Healthy Eating - Expert Advice

Eating and living healthily does not have to make you feel deprived. Healthy food can taste great if you learn to prepare them in a way that enhances their natural flavours. The winner of MasterChef Asia, Woo Wai Leong, believes that maintaining a healthy diet is not that difficult a task — it just requires a different perspective. 
Here are his top tips on eating right without having to completely give up on the things you love. 

Spices and Herbs

The average intake of salt for an average Singaporean adult is nine grams per day, which is almost twice the recommended five grams . In a society where eating out often is the norm, it becomes difficult to gauge how much salt you consume daily. This can be detrimental to those with high blood pressure, who should stay away from foods with a high salt content. 
The best way to manage your salt intake is to cook at home more often. You will be more aware of what goes into your food and have more control over how much salt is added. If you are worried that cutting down on salt will result in bland food, adding herbs and spices to your cooking for flavour and variety. 

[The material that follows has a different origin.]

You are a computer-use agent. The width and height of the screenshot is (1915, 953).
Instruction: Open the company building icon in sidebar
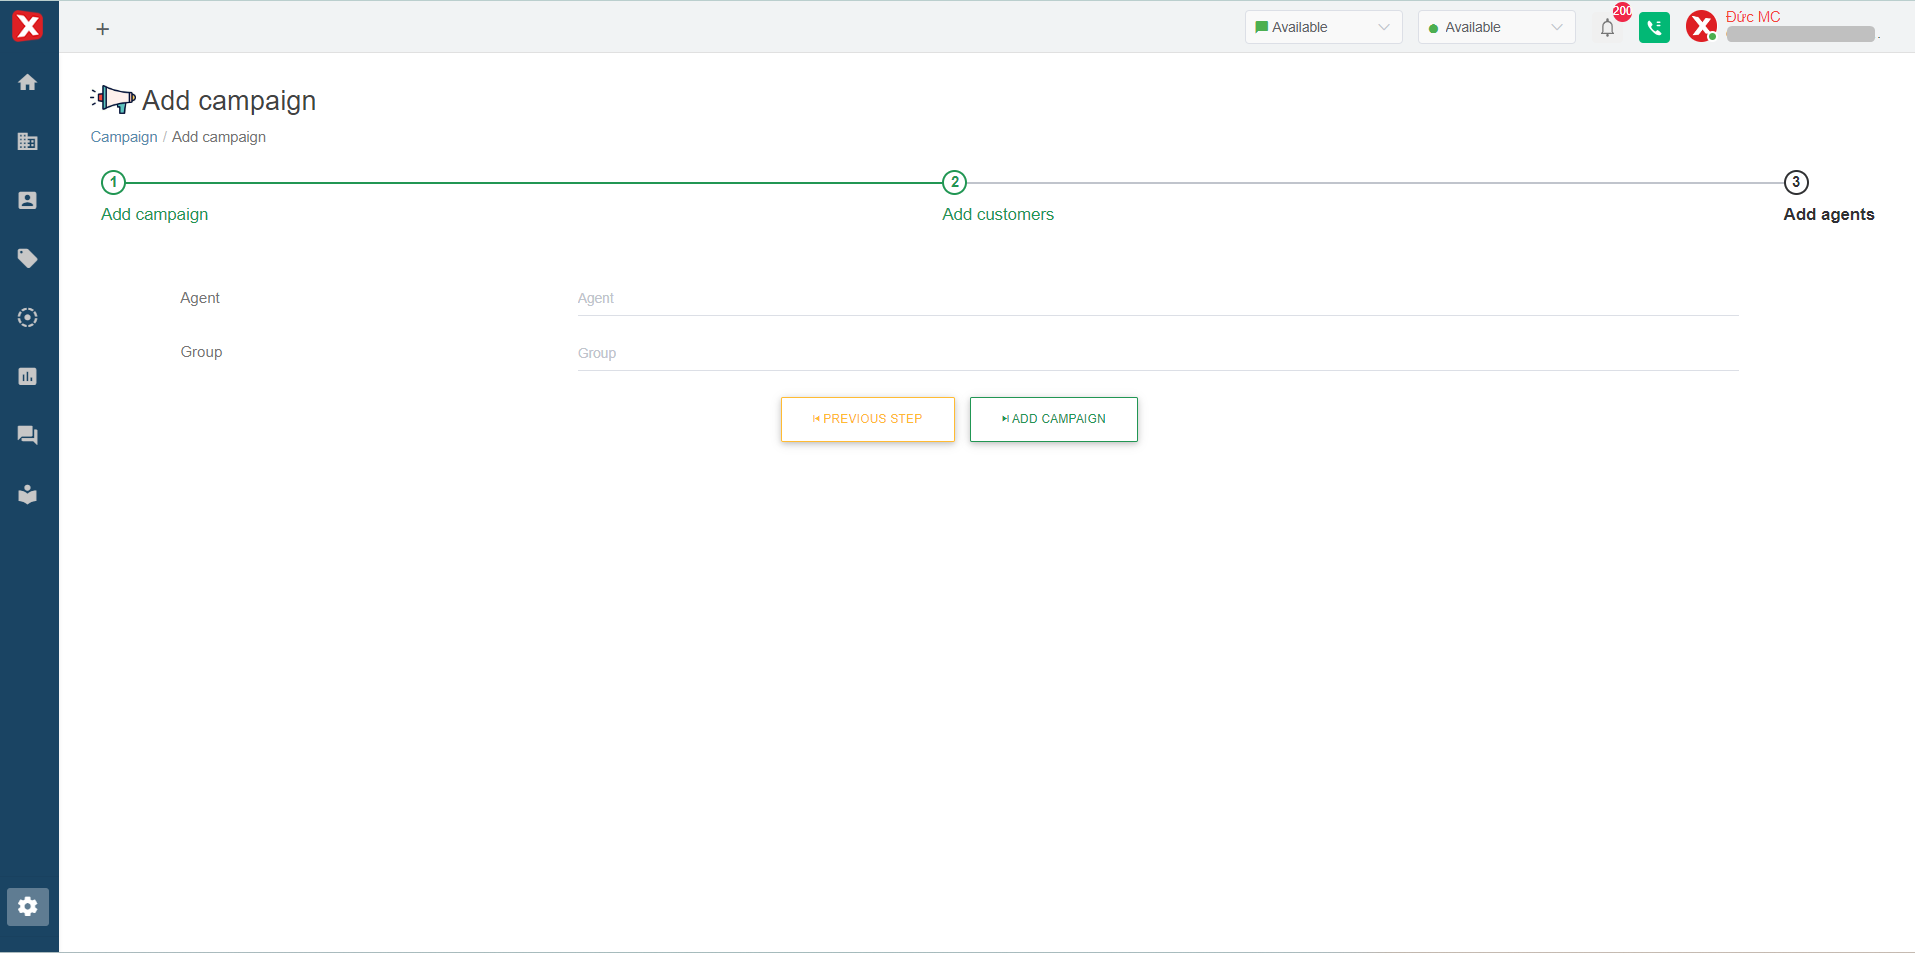pos(28,141)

In Asia, we include a lot of staples like white rice and white bread in our diets. These refined starches have been stripped of nutrients and enter the bloodstream quickly. Studies have also shown that refined grains may increase risk of Type 2 diabetes.
With this in mind, skip the refined carbohydrates and opt instead for wholegrains such as brown rice, quinoa and farro. These grains contain lots of fibre, essential B vitamins, zinc and magnesium  and can be used to replace white rice. Bakers can use wholegrain flour instead of white flour, the wholegrains introduce texture — making meals more interesting. If you are not used to the texture of wholegrains, start by replacing just a quarter of refined grains with wholegrains, then slowly increase the wholegrain proportion.

Smoothies and Teas

The problem for many people whose jobs require them to entertain daily is that packing ahome-cooked lunch is not an option. If your job requires eating out more often than not, it may be difficult to get your daily requirement of nutrients. 
So, starting the day right is crucial. Blend (not juice) your favouritefruit and vegetables to make a breakfast smoothie, to ensure you get enough fibre for the day. Couple this habit with regularly choosing healthier dishes and cuisines. Instead of taking your clients for a rich lunch, consider taking them for sushi or to a salad bar, which makes for a healthier, nutrition-packed meal. 


Eating out usually means a lot of seasoning and sauces, fat, and sugar. Limit eating out to no more than three times a week. Instead, try cooking simple recipes at home, or if you can’t eat at home, choose healthier hawker options such as fish sliced bee hoon, or yong tau foo.